Material for the task >>
----------

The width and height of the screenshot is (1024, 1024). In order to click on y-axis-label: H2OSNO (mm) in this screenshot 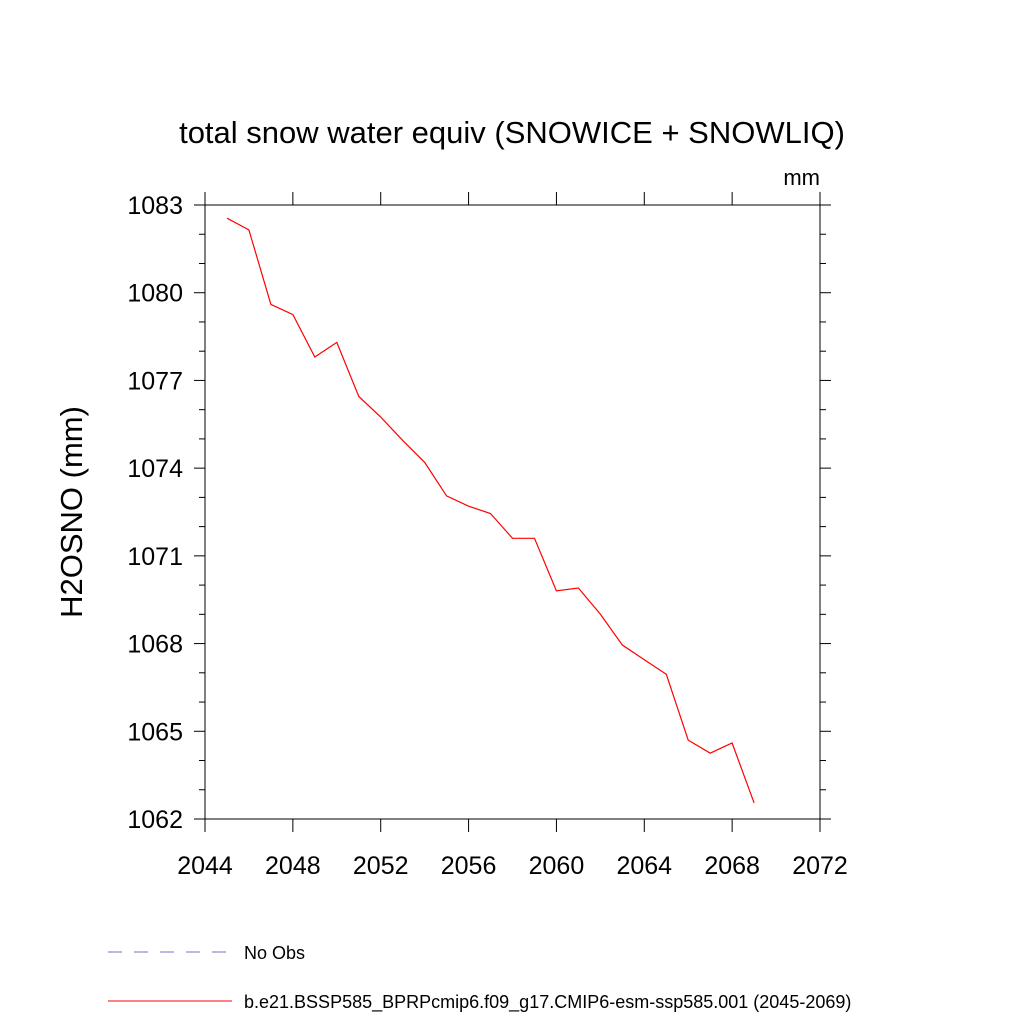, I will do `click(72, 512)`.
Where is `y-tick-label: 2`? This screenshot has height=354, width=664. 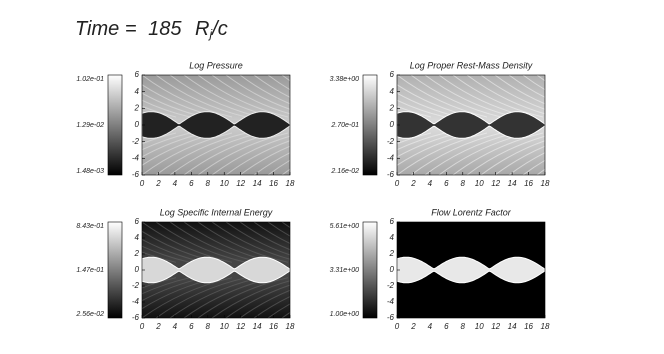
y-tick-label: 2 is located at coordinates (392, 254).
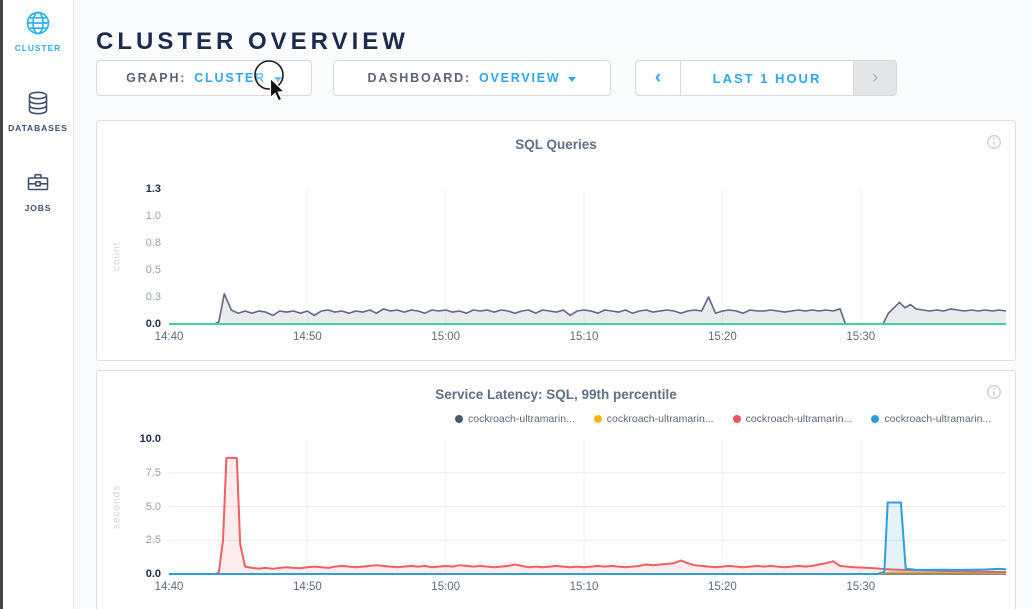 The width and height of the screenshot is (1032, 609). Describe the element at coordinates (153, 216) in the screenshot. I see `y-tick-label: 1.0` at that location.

----------

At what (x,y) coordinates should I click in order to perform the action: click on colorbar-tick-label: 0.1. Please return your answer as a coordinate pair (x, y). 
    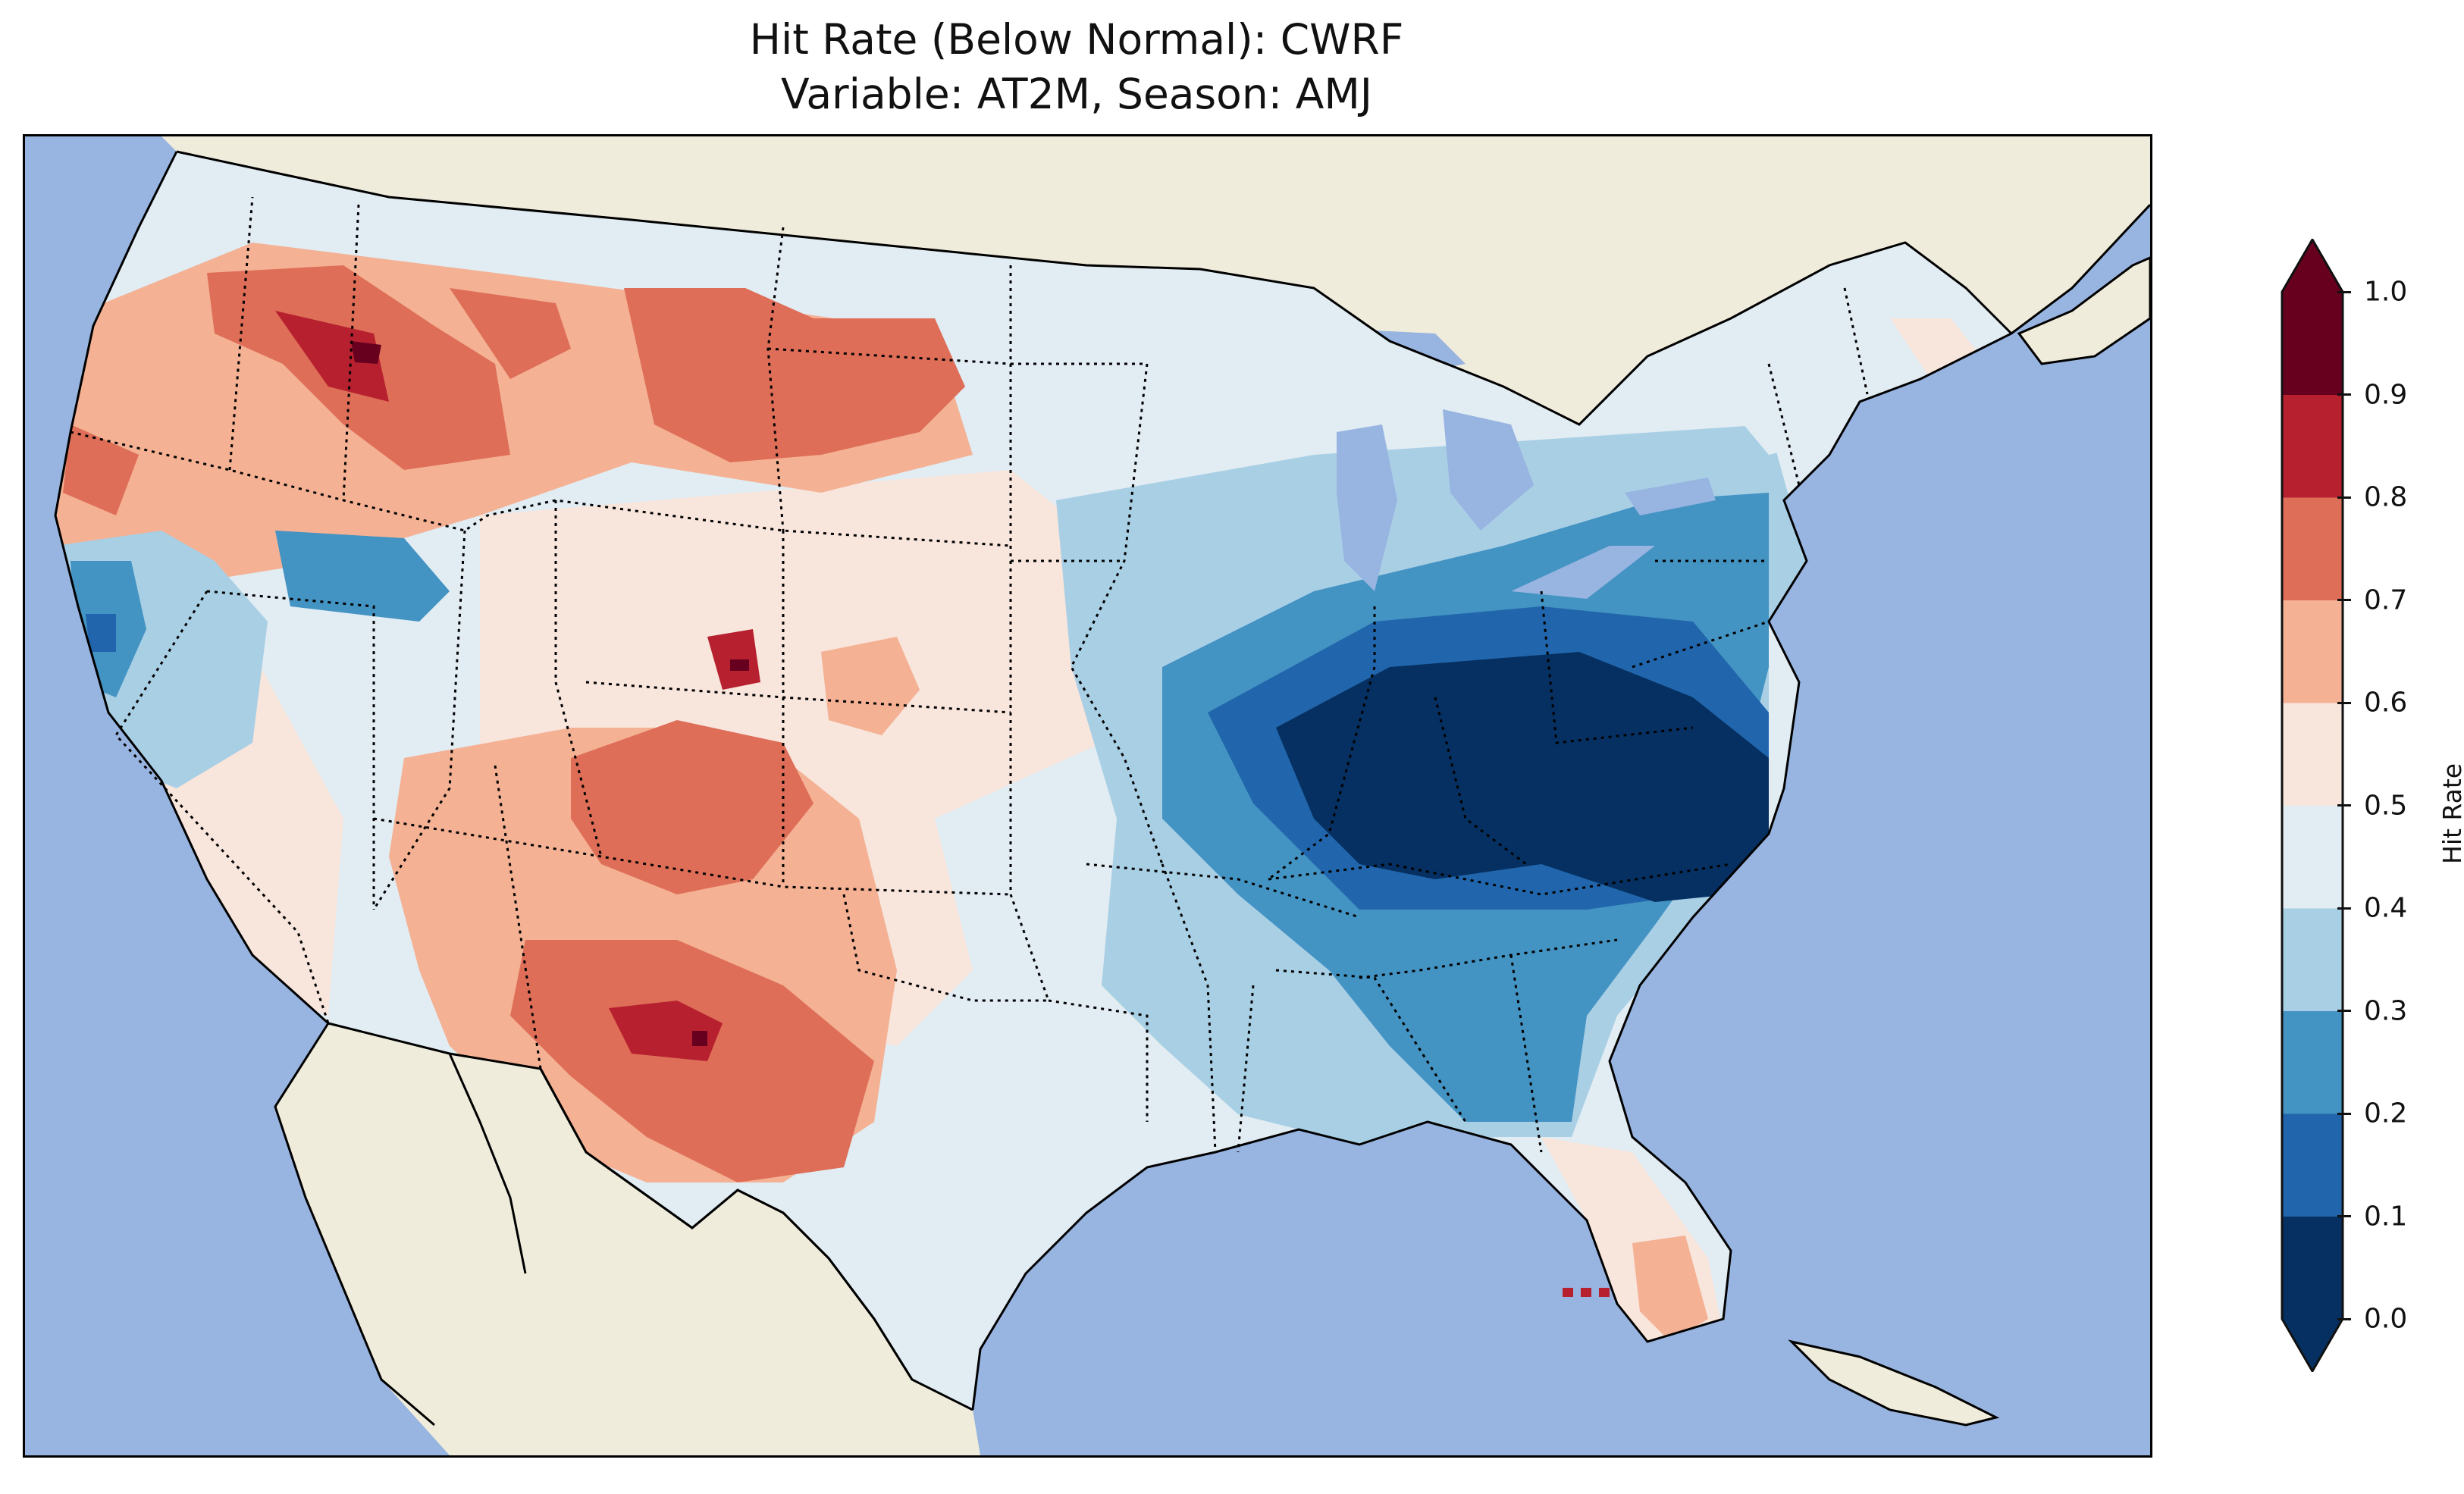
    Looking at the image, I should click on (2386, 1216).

----------

Reproduce the part that opens with the line containing "At what (x,y)" and closes with the line containing "Looking at the", including both of those lines. Omit the pictures from your copy.

At what (x,y) coordinates should I click in order to perform the action: click on colorbar-tick-label: 0.1. Please return your answer as a coordinate pair (x, y). 
    Looking at the image, I should click on (2386, 1216).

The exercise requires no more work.